#### Okuma Metni:
▼
Hobi görev ve meslek çalışması dışında severek yapılan, dinlendirici, oyalayıcı uğraş olarak tanımlanır. Hobi yaşama anlam katan, oyalayıcı ve dinlendirici yanıyla sağlıklı bir ruhsal gelişim için önemli bir rol oynar. Ayrıca hobi ve ilgi alanları çocuğun meslek seçiminde de önemli bir yol gösterici olabilir. Arkadaş seçimlerinde, yaşanılan yer ve eş seçiminde bile ilgi alanlarının etkilerini izlemek mümkündür. Bu nedenle hobi ve ilgi alanı deyip geçmemeli, çocuklarımızın hayatında yer alması için çaba sarf etmeli, var olan ilgi alanı ve hobilerini de geliştirme ve sürdürmelerine özen göstermeliyiz. Peki çocuklarda ilgi alanı ve hobileri nasıl tespit edebiliriz?
Her çocuğun özel bir yeteneği olacak diye bir kural yoktur ancak çocukların mutlaka ilgi duyduğu bir faaliyet vardır. Bunları tespit etmenin en önemli yolu gözlem yapmaktır.
Çocukların en sevdiği uğraş oyunlardır. Oyun çocuklar için ilerideki becerilerinin geliştirildiği bir alandır. Oyun sırasında kullanılan oyuncaklarsa çocuğun beş duyusu ve duygularını uyaran, değerlendirme ve uygulama yetilerini geliştiren, hayal gücünü zenginleştiren, bedensel ve ruhsal gelişimini hızlandıran araçlardır. Çocukların oynadıkları oyunlar ve seçtikleri oyuncaklar, ilgi duydukları faaliyetler ve becerileri hakkında fikir verecektir.
▲
#### Çalışma Soruları:
[1] Aşağıdaki (a), (b) ve (c) ifadelerinin okuma metniyle uyuşup uyuşmadığını "evet" ya da "hayır" diye belirtiniz. Her cevabın yanına, metinde bu kararı belirleyen sözleri aynen alıntılayınız.
(a) Her çocuğun mutlaka özel bir yeteneği vardır.
(b) Çocukların ilgi alanlarını tespit etmenin en önemli yolu gözlem yapmaktır.
(c) Hobi ve ilgi alanları, çocuğun meslek seçiminde yol gösterici olabilir.
[2] Çocuklarda hobi ve ilgi alanlarını konu alan okuma metnini, bittiği yerden devam ettiriniz.

Bir derlemeden alınan girdiler
▼
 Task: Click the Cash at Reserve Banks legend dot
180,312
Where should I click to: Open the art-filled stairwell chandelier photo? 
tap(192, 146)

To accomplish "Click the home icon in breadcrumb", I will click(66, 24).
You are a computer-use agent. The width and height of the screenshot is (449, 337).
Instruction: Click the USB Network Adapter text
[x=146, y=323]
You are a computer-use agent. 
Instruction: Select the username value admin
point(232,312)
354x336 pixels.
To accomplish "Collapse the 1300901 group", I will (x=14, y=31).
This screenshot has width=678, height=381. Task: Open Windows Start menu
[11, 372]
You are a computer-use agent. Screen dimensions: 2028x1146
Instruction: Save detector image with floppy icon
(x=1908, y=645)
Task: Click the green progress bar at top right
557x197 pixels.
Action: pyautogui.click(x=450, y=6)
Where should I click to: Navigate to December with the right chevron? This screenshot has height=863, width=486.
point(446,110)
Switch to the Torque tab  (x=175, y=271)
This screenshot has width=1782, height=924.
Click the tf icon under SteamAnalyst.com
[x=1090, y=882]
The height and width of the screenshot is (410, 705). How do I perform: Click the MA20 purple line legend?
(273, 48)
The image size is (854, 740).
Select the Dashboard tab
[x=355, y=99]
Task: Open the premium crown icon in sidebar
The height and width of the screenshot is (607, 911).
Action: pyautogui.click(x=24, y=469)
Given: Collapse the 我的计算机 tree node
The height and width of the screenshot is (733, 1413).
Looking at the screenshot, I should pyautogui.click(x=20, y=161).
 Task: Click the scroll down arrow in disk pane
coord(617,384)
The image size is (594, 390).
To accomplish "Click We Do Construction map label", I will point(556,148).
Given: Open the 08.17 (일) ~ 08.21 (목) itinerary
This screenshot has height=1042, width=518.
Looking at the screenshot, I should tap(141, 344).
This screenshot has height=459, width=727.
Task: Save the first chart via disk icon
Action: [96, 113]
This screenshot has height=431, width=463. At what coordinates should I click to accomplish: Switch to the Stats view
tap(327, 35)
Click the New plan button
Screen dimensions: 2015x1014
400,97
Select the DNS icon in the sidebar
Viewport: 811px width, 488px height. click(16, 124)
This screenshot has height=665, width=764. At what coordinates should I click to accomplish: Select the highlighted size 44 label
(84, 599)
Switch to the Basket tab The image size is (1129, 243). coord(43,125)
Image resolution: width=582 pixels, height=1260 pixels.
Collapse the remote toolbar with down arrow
▲
#### Cevap Anahtarı:
[1]
(a) Hayır: "Her çocuğun özel bir yeteneği olacak diye bir kural yoktur"
(b) Evet: "Bunları tespit etmenin en önemli yolu gözlem yapmaktır."
(c) Evet: "Ayrıca hobi ve ilgi alanları çocuğun meslek seçiminde de önemli bir yol gösterici olabilir."

[2]
Genel olarak hayatın ilk aylarında daha çok ses çıkaran, renkli oyuncaklar çocukların ilgisini çeker. Zamanla oyuncak ayılar, bebekler, küpler çocukların ilgisini çeken nesneler arasında yerini alır. Doldurup boşaltma, küpleri üst üste koyma gibi oyunlar oynamak çocuklar için keyif ve heyecan vericidir. Kalem kağıt gibi nesneler de çocuğun ilgisini çeker, bunları eline alır, çeşitli karalamalar yapmaya başlarlar. İlerleyen aylarda çocuk kalemi daha düzgün tutmaya, yaptığı şekiller de belli bir form kazanmaya başlar. 2-3 yaş civarı karalamalar arasında daireler gözlenir, 4 yaşından sonra dikdörtgen ve kare çizmeye başlanır, 5 yaşında çizdiği resimlerle ilgili öyküler anlatılmaya başlanır. 3 yaş civarı oyun hamurları, küplerle oynanan oyunlar belirgindir. Sallanan atlar, üç tekerlekli bisikletler ilgi çekicidir. 4-6 yaşlarında çocukların hareket becerileri oldukça artmış, yuva ve anaokulu deneyimleri sosyal hayatlarının zenginleşmesini sağlamıştır. Bu yaşlarda kız çocuklarda evcilik, erkek çocuklarda polisçilik vs. gibi simgesel oyunlar belirgindir. Kuklalar, boyama kitapları, katlama, yapıştırma, resimli hikâyeler dinleme bu yaş grubunun ilgisini çeken faaliyetlerdir.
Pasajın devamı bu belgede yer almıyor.